Because, in one of those moments that no sober person would ever think to act upon, Mikael—laughing so hard he was nearly in tears—leaned forward and scooped the mousse off my chest with a spoon, then gave up and just leaned in, retrieving the mousse directly. It was, in all honesty, one of the most bizarre and hilarious moments of my life. I was laughing so hard I could barely breathe, doubled over, barely able to look at Mikael without snorting. And as for Hélène, she was howling, red-faced, wiping tears from her cheeks.
It was pure, unfiltered joy—one of those bizarre, ridiculous moments that just lands in your lap like a gift from the universe, no explanation, no agenda. It was an evening where food, laughter, and love all got tangled up together in this silly, unforgettable mess. It was about the people around the table as much as the mousse itself, the sort of moment that’s impossible to recreate.
Years later, I still think about that night. I think about that mousse—rich and dark, a little bitter but smooth as velvet—and the laughter that made it all taste even sweeter. Hélène’s mousse wasn’t just dessert; it was a testament to everything that makes life worth living.
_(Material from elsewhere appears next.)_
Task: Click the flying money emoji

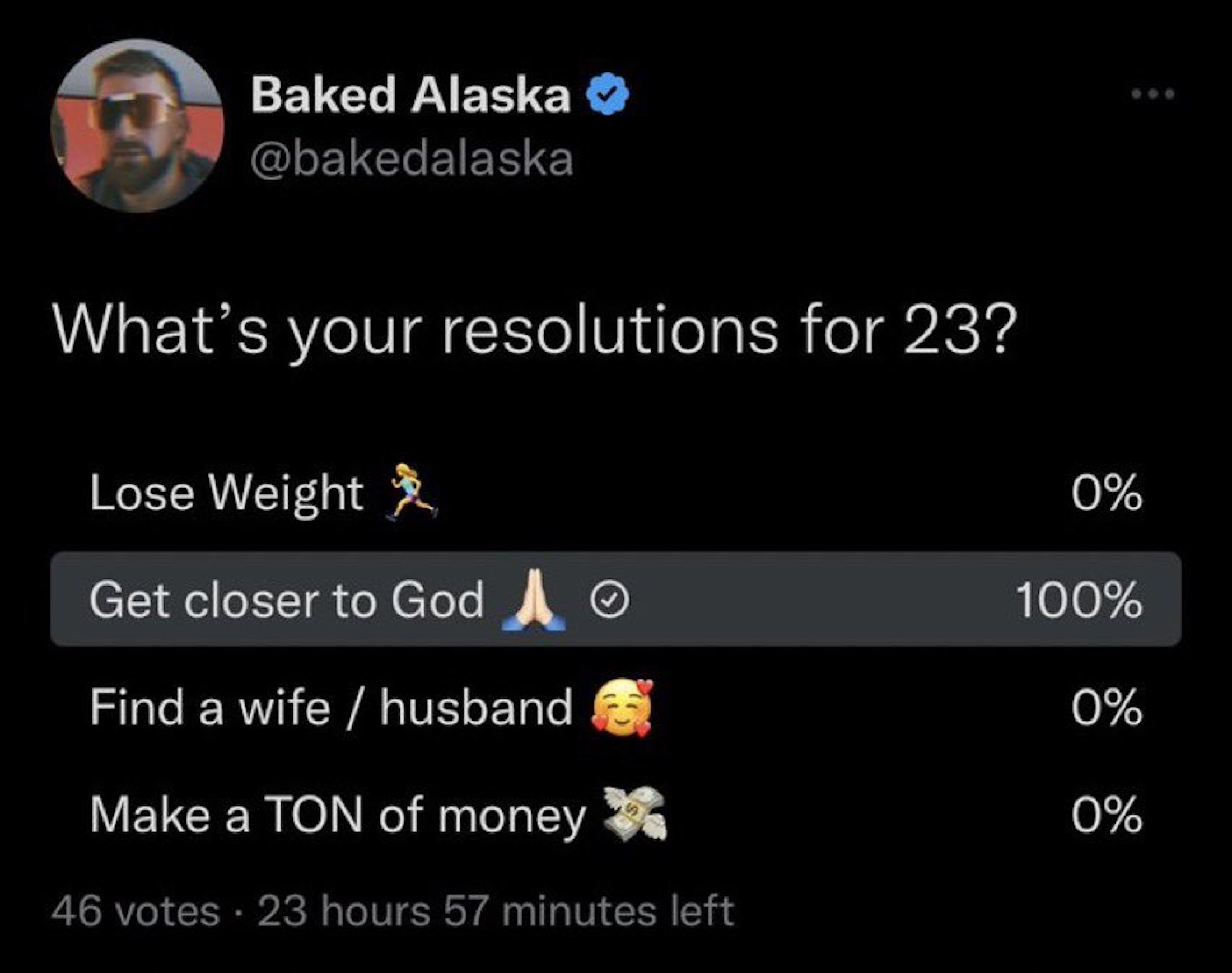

Elske was one of those people who seemed born to make others feel at home. She had a rare warmth that wrapped around you like an old sweater—well-worn but never tired. Elske’s presence, much like her cooking, was straightforward, comforting, and surprisingly layered. Her signature potato casserole dish was an unassuming masterpiece that felt both absurd and perfect, like her: creamy, cheesy hash browns, topped with crunchy cornflakes. Sounds odd? Maybe. But that dish, like Elske, always showed up just when you needed it most.
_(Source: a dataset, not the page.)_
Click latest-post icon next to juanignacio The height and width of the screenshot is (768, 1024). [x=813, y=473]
Whenever a gathering needed a bit of brightness or a reminder of the simple joys in life, in would walk Elske with her casserole. She’d set it down as if it were nothing special, and yet, it was always the first dish to disappear. No one made anything quite like it. Potatoes in a sea of cheese, bathed in cream, with a layer of cornflakes somehow both crisp and soaked with flavor—a dish that paired with anything and brought out the best in whatever it was served with.
It’s not easy to put into words what makes someone like Elske so special. But her dish says it better than I ever could. It’s humble but unforgettable. It doesn’t demand the spotlight, but when it’s missing, you feel it. Elske’s casserole—like the woman herself—was an unpretentious comfort. She could bring harmony to the chaos, showing us that no matter what madness life threw at us, a good dish and a warm heart were things we could count on.
Elske wasn’t flashy, and her casserole wouldn’t win any culinary awards. But in a world that worships what’s new and edgy, she offered something much rarer: tradition, trust, and the warmth of real connection. And now, at every gathering to come, we’ll look at the table, and if there’s no dish quite like hers, we’ll know something’s missing. The world is a little less complete without her, but when I think of that creamy, crunchy casserole, I’ll remember that a life well-lived is like a recipe shared—it lives on in each of us, waiting to bring people together once again.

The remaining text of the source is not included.